● Text provided:
*** Block opens ***
Experts now are the main executives in the assessment of teaching abilities of college faculty, and the evaluation results are widely used in teaching management. A common practice is that experts often differ considerably in rating different teachers’ performance. And sometimes, even for the same teacher, they give different scores. Some researchers attributed this phenomenon to the interaction of evaluation subjects, scales and external factors  , and they held that the emotions of expert raters will affect the evaluation results. In teaching evaluation, analysis, explanation and classification of the data collected of teachers’ classroom performance will be done by corresponding scoring standards, thus eliciting the cognitive evaluation from experts which will subsequently develop into emotions. But, experts’ emotions are not explicitly expressed but rather indirectly communicated through different Emotion Display Rules for different examinees  . Based on the above research, the study is intended to address the following two questions: what kind of emotions will be produced in the evaluation process? How will they affect the expert evaluation scores?
Literature study leads to the finding that most of the literature focuses on the effect of teachers’ emotions on teachers’ teaching performance and teaching effects. So far, no research has been found to study the effect of expert emotions on evaluation scores. According to Appraisal theories, the process of expert emotion evocation can be presented as “perception-appraisal (attribution)-emo- tion induction-emotion display-behavior”  . Specific settings and incidents will evoke various emotions  . Individuals adjust and regulate their emotions according to standards recognized and accepted by other people or the society, express their emotions through proper social rules, leading to behavior in accordance with social rules  . Through Interview, this research is conducted to study the effect of expert emotions on expert rating results, further exploring the particular way in which experts fulfill their evaluation duty and revealing the psychological attributes behind the evaluation scores  with the aim to improve the application of expert rating in practical teaching management.
1.1. Interview Design
Literature study of the effect of emotions on decisions shows that no research has been conducted to study the occurrence of emotions and their effect on expert evaluation scores in teaching evaluations. Interviewees’ emotions were divided into positive and negative emotions  . Variance analysis shows that qualifications of teachers regulate the relation of expert emotions and decisions  . With the Emotion Elicitation theory and Emotion Display Rules applied by the experts, the research studies the effect of teachers’ teaching abilities on expert emotions and the function of Emotion Display Rules in expert emotion and scoring regulation.
1.1.1. Selection of Interviewees and Interview Design
The interviewees include 6 expert raters with senior technical titles experienced in teaching ability assessment. The interview consists of six open questions, mainly including: 1) what is the highest score you ever gave to a teacher and how did you feel after attending his/her lecture? 2) Was it possible that you would give him/her a higher or a lower score? 3) What is the lowest score you ever gave to a teacher and did you feel after attending his/her lecture? 4) Was it possible that you would give him/her a lower or a higher score? 5) Do you still remember the classroom details given by teachers of average teaching ability and how did you feel about these teachers’ classroom performance? 6) What was brought to your mind when you were scoring these average teachers?
1.1.2. Categorization of Interview Content and Coding Collection
In order to distinguish positive emotions and negative emotions, the revised Chinese version of PANAS is employed   . This scale is verified to be applicable to the measurement of Chinese people’s emotions  . The classification of the raters’ emotions is conducted by their properties based on 9 positive emotions and 9 negative emotions used to describe emotions on the scale.
*** Block closes ***
● Dataset extract:
*** Block opens ***
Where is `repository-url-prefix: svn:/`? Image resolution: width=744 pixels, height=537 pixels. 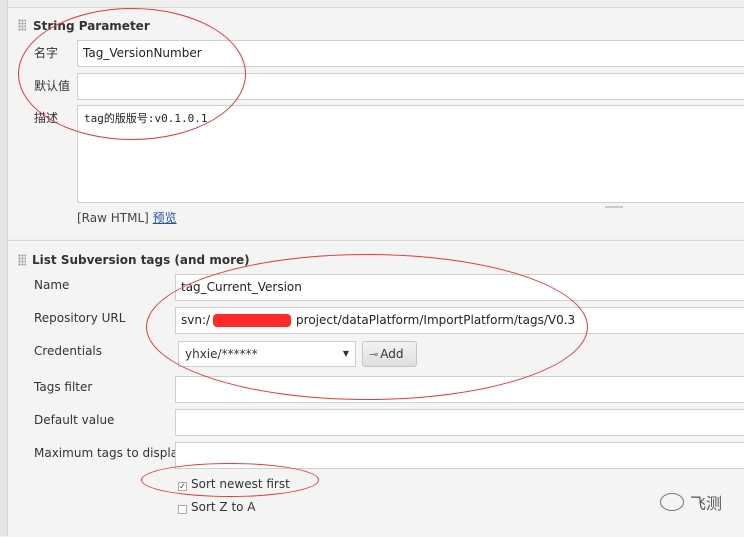 repository-url-prefix: svn:/ is located at coordinates (196, 320).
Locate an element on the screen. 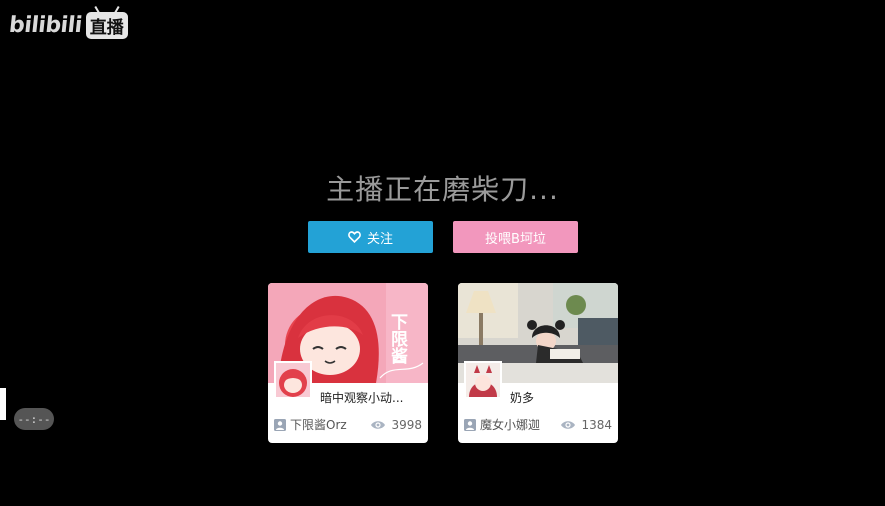 The height and width of the screenshot is (506, 885). card-footer: 魔女小娜迦 1384 is located at coordinates (538, 424).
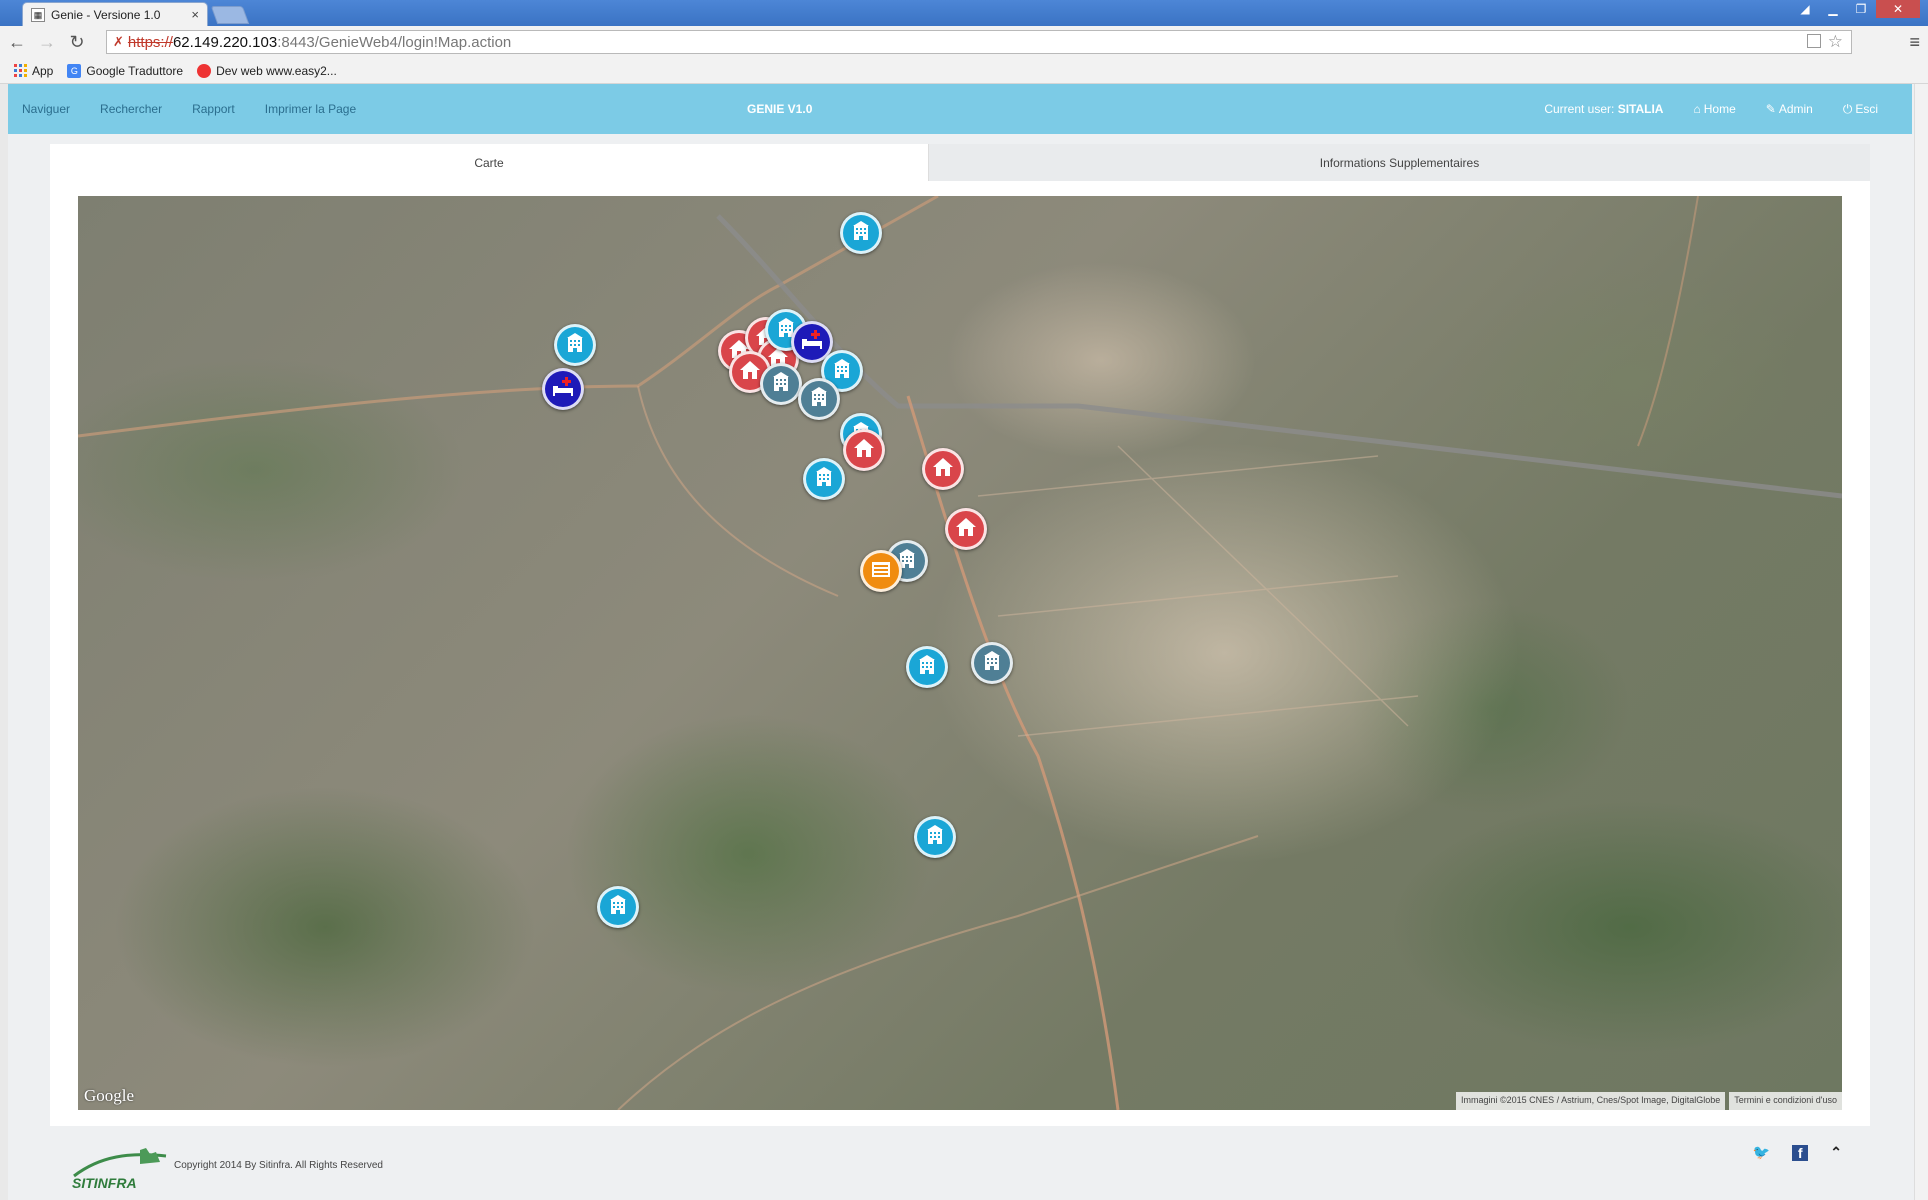 This screenshot has height=1200, width=1928. I want to click on terms-link: Termini e condizioni d'uso, so click(1786, 1101).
*** Block closes ***
● Requirement 1: Please judge whether each statement agrees with the text on expert emotions in teaching evaluation, answering yes or no and quoting the deciding words of that text: (a) the interviewees were six expert raters holding senior technical titles; (b) the interview was made up of ten open questions; (c) earlier studies had already examined how expert emotions affect evaluation scores.
● Requirement 2: Carry on the text on expert emotions in teaching evaluation, starting after its last sentence.

● Written answer 1:
(a) Yes: "The interviewees include 6 expert raters with senior technical titles experienced in teaching ability assessment."
(b) No: "The interview consists of six open questions"
(c) No: "So far, no research has been found to study the effect of expert emotions on evaluation scores."

● Written answer 2:
After the interview, coding and the grounded theory were used to code and summarize the interview. Part of the interview and coding are reported as follows: The highest score I ever gave is 95 points. I think this teacher gave excellent performance and he/she showed great teaching ability, was well prepared and worked very hard (a14). I felt encouraged (a11) and I felt he was respectable and praiseworthy (a12, a13). In fact, I could have given him a higher score, but other people may not give the same high score as I did. So I thought 95 was high enough (c1) to separate him from the others. The lowest score I ever gave was 80 points. In fact, I thought it should be much lower (c3). But I thought a too low score would be very discouraging (a33) because it is not so easy to give a good performance after all (a32) and the difficulty of a course should also be taken into consideration (a34). If one prepares well, the results may not be so bad with the exception of some irresponsible teachers (a31). But the score would not be too low (c3), which implies you are not doing well enough actually (b3). Most of the teachers possess average teaching ability, good enough generally speaking (a21). They are all serious and responsible but without distinguishing characteristics unfortunately (a22), the reason of which is various (a14, a34). It is very hard to tell who is better and who is worse, with external factors quite influential (b2) and high uncertainties (c2).
All the coding is summarized in Table 1 as follows.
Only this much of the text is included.